The MPA tabulation also seems to put magazines in a different league from other traditional media, which are all stagnant or declining, with the exception of outdoor advertising. Also per TNS, TV's share of total revenues slipped 0.45% to 44.2%, newspapers fell just over 1% to 17.4%, and radio's down 0.3% to just over 7%.
Separate data from the Publishers Information Bureau gives some idea where the growth is. In 2007, the drugs and remedies category saw ad pages grow 3.1% to 19,674, in large part due to more direct-to-consumer advertising by pharmaceutical companies. Food and food products were also up 9.8% in ad pages, and retail rose 2.2%. These helped offset drops in technology, down 14.1%, and automotive, down 6.3% in ad pages.

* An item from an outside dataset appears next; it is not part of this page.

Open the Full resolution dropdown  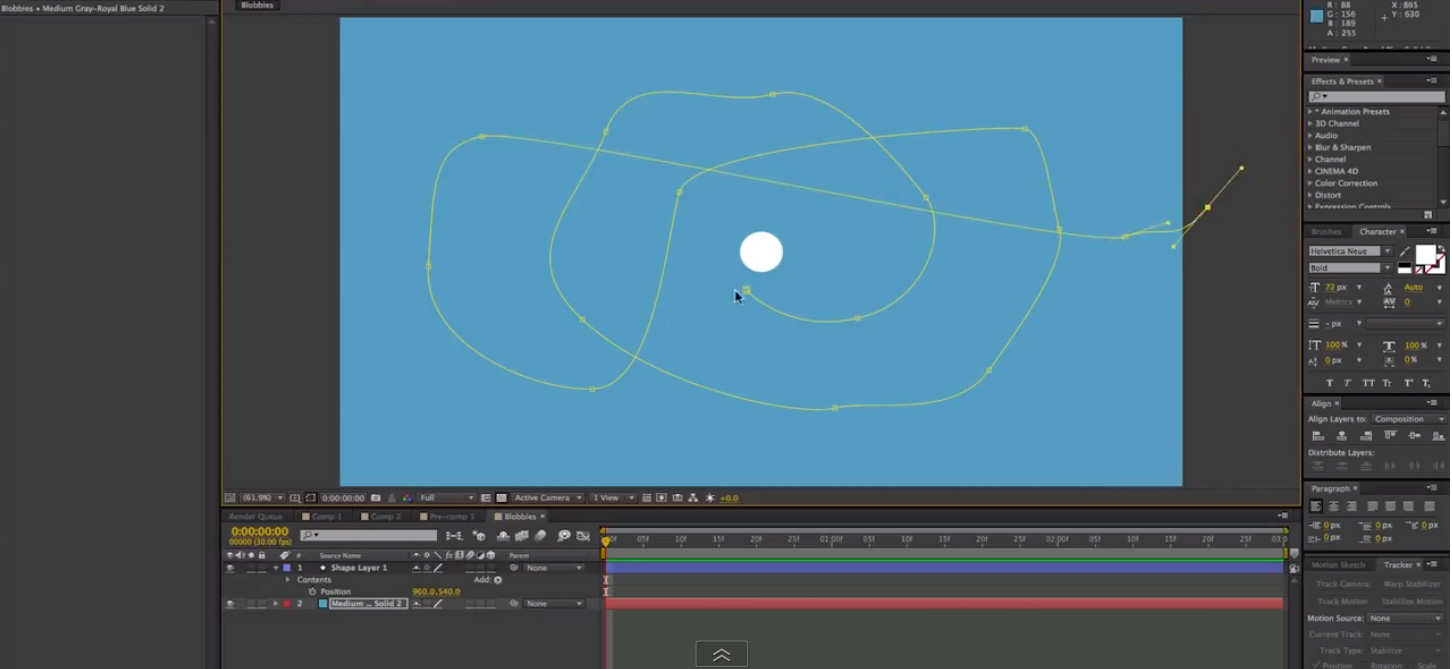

The ad revenue figures from TNS and the PIB should be taken with a grain of salt, as they are based only on the official revenue rate cards provided by magazine publishers to set standard prices. That means they don't reflect discounts offered by many magazine publishers behind closed doors. It's hard to know the true extent of discounting across the industry, but there is anecdotal evidence of discounts up to 90% at some struggling pubs.
By the same token, it's clear that some magazine publishers are booming.
According to its own revenue figures, Rodale's revenues grew 7.8%, thanks in part to the popularity of titles like Men's Health, Women's Health and Runner's World--benefiting also from the pharmaceutical DTC boom.
Meanwhile, Meredith Corp.'s publishing revenues rose 2% in its fiscal year 2007 (ending in June), according to the form 10-K it filed to the Securities and Exchange Commission--like Rodale, benefiting from DTC ads.